= EXERCISE OBJECTIVE =
Could you give the entries again, exactly as written?

[Dataset excerpts]

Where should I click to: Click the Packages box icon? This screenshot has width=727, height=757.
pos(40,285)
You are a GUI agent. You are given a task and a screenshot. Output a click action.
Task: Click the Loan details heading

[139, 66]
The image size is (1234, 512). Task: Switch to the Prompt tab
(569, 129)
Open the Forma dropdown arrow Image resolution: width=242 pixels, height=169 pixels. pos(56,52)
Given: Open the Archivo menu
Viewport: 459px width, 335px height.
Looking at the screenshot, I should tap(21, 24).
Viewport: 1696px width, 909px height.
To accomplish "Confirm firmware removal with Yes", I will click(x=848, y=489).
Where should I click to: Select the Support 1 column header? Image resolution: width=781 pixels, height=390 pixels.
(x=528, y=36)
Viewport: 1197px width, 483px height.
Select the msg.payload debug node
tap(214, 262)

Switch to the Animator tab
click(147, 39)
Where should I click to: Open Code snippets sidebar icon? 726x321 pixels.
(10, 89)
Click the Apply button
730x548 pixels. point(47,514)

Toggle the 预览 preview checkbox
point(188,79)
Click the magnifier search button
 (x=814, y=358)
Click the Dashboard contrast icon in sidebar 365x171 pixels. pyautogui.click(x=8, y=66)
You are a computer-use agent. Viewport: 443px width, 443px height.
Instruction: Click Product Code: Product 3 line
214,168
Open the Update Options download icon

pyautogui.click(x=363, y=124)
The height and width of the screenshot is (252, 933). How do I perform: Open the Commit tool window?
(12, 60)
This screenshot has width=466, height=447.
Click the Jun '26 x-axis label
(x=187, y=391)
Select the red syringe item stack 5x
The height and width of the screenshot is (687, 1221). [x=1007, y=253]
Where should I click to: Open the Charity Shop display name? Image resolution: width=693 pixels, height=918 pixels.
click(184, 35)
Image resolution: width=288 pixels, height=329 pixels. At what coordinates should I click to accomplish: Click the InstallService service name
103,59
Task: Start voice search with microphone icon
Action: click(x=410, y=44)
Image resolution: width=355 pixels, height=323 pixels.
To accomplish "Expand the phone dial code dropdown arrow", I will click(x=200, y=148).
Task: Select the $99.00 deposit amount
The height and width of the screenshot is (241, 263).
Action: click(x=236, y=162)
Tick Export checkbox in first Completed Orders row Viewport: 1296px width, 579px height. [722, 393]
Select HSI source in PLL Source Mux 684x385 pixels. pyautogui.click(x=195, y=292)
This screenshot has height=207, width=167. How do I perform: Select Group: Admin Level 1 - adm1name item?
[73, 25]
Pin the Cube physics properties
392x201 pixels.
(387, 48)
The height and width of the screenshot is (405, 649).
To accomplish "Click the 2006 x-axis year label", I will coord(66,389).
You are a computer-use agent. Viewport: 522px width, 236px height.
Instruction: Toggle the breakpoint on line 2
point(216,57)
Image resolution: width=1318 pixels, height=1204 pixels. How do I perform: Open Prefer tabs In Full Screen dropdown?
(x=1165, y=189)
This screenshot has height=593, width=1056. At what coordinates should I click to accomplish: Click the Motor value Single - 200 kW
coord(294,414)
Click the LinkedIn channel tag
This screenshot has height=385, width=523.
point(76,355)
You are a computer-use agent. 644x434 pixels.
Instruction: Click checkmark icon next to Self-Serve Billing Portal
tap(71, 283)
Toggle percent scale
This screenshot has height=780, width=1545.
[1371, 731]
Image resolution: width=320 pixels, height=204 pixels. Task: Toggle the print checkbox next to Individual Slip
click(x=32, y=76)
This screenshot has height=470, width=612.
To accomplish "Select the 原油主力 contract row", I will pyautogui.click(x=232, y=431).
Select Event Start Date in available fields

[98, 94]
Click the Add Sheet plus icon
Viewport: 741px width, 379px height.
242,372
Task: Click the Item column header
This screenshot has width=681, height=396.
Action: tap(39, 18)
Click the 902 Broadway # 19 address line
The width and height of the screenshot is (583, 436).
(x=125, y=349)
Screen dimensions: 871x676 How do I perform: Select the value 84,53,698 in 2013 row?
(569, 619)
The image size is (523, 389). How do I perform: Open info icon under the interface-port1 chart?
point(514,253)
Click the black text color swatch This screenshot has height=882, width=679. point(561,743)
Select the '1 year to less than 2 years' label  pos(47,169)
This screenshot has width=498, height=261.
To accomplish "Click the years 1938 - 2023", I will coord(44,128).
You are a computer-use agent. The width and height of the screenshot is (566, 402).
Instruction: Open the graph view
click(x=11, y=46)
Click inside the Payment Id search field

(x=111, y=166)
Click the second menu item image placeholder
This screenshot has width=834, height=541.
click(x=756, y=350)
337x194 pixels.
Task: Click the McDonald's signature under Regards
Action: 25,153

= RESPONSE FOR THIS EXERCISE =
Where should I click to: Click the Packages box icon? This screenshot has width=727, height=757.
pos(40,285)
You are a GUI agent. You are given a task and a screenshot. Output a click action.
Task: Click the Loan details heading

[139, 66]
The image size is (1234, 512). Task: Switch to the Prompt tab
(569, 129)
Open the Forma dropdown arrow Image resolution: width=242 pixels, height=169 pixels. pos(56,52)
Given: Open the Archivo menu
Viewport: 459px width, 335px height.
Looking at the screenshot, I should tap(21, 24).
Viewport: 1696px width, 909px height.
To accomplish "Confirm firmware removal with Yes", I will click(x=848, y=489).
Where should I click to: Select the Support 1 column header? Image resolution: width=781 pixels, height=390 pixels.
(x=528, y=36)
Viewport: 1197px width, 483px height.
Select the msg.payload debug node
tap(214, 262)

Switch to the Animator tab
click(147, 39)
Where should I click to: Open Code snippets sidebar icon? 726x321 pixels.
(10, 89)
Click the Apply button
730x548 pixels. point(47,514)

Toggle the 预览 preview checkbox
point(188,79)
Click the magnifier search button
 (x=814, y=358)
Click the Dashboard contrast icon in sidebar 365x171 pixels. pyautogui.click(x=8, y=66)
You are a computer-use agent. Viewport: 443px width, 443px height.
Instruction: Click Product Code: Product 3 line
214,168
Open the Update Options download icon

pyautogui.click(x=363, y=124)
The height and width of the screenshot is (252, 933). How do I perform: Open the Commit tool window?
(12, 60)
This screenshot has width=466, height=447.
Click the Jun '26 x-axis label
(x=187, y=391)
Select the red syringe item stack 5x
The height and width of the screenshot is (687, 1221). [x=1007, y=253]
Where should I click to: Open the Charity Shop display name? Image resolution: width=693 pixels, height=918 pixels.
click(184, 35)
Image resolution: width=288 pixels, height=329 pixels. At what coordinates should I click to accomplish: Click the InstallService service name
103,59
Task: Start voice search with microphone icon
Action: click(x=410, y=44)
Image resolution: width=355 pixels, height=323 pixels.
To accomplish "Expand the phone dial code dropdown arrow", I will click(x=200, y=148).
Task: Select the $99.00 deposit amount
The height and width of the screenshot is (241, 263).
Action: click(x=236, y=162)
Tick Export checkbox in first Completed Orders row Viewport: 1296px width, 579px height. [722, 393]
Select HSI source in PLL Source Mux 684x385 pixels. pyautogui.click(x=195, y=292)
This screenshot has height=207, width=167. How do I perform: Select Group: Admin Level 1 - adm1name item?
[73, 25]
Pin the Cube physics properties
392x201 pixels.
(387, 48)
The height and width of the screenshot is (405, 649).
To accomplish "Click the 2006 x-axis year label", I will coord(66,389).
You are a computer-use agent. Viewport: 522px width, 236px height.
Instruction: Toggle the breakpoint on line 2
point(216,57)
Image resolution: width=1318 pixels, height=1204 pixels. How do I perform: Open Prefer tabs In Full Screen dropdown?
(x=1165, y=189)
This screenshot has height=593, width=1056. At what coordinates should I click to accomplish: Click the Motor value Single - 200 kW
coord(294,414)
Click the LinkedIn channel tag
This screenshot has height=385, width=523.
point(76,355)
You are a computer-use agent. 644x434 pixels.
Instruction: Click checkmark icon next to Self-Serve Billing Portal
tap(71, 283)
Toggle percent scale
This screenshot has height=780, width=1545.
[1371, 731]
Image resolution: width=320 pixels, height=204 pixels. Task: Toggle the print checkbox next to Individual Slip
click(x=32, y=76)
This screenshot has height=470, width=612.
To accomplish "Select the 原油主力 contract row", I will pyautogui.click(x=232, y=431).
Select Event Start Date in available fields

[98, 94]
Click the Add Sheet plus icon
Viewport: 741px width, 379px height.
242,372
Task: Click the Item column header
This screenshot has width=681, height=396.
Action: tap(39, 18)
Click the 902 Broadway # 19 address line
The width and height of the screenshot is (583, 436).
(x=125, y=349)
Screen dimensions: 871x676 How do I perform: Select the value 84,53,698 in 2013 row?
(569, 619)
The image size is (523, 389). How do I perform: Open info icon under the interface-port1 chart?
point(514,253)
Click the black text color swatch This screenshot has height=882, width=679. point(561,743)
Select the '1 year to less than 2 years' label  pos(47,169)
This screenshot has width=498, height=261.
To accomplish "Click the years 1938 - 2023", I will coord(44,128).
You are a computer-use agent. The width and height of the screenshot is (566, 402).
Instruction: Open the graph view
click(x=11, y=46)
Click inside the Payment Id search field

(x=111, y=166)
Click the second menu item image placeholder
This screenshot has width=834, height=541.
click(x=756, y=350)
337x194 pixels.
Task: Click the McDonald's signature under Regards
Action: 25,153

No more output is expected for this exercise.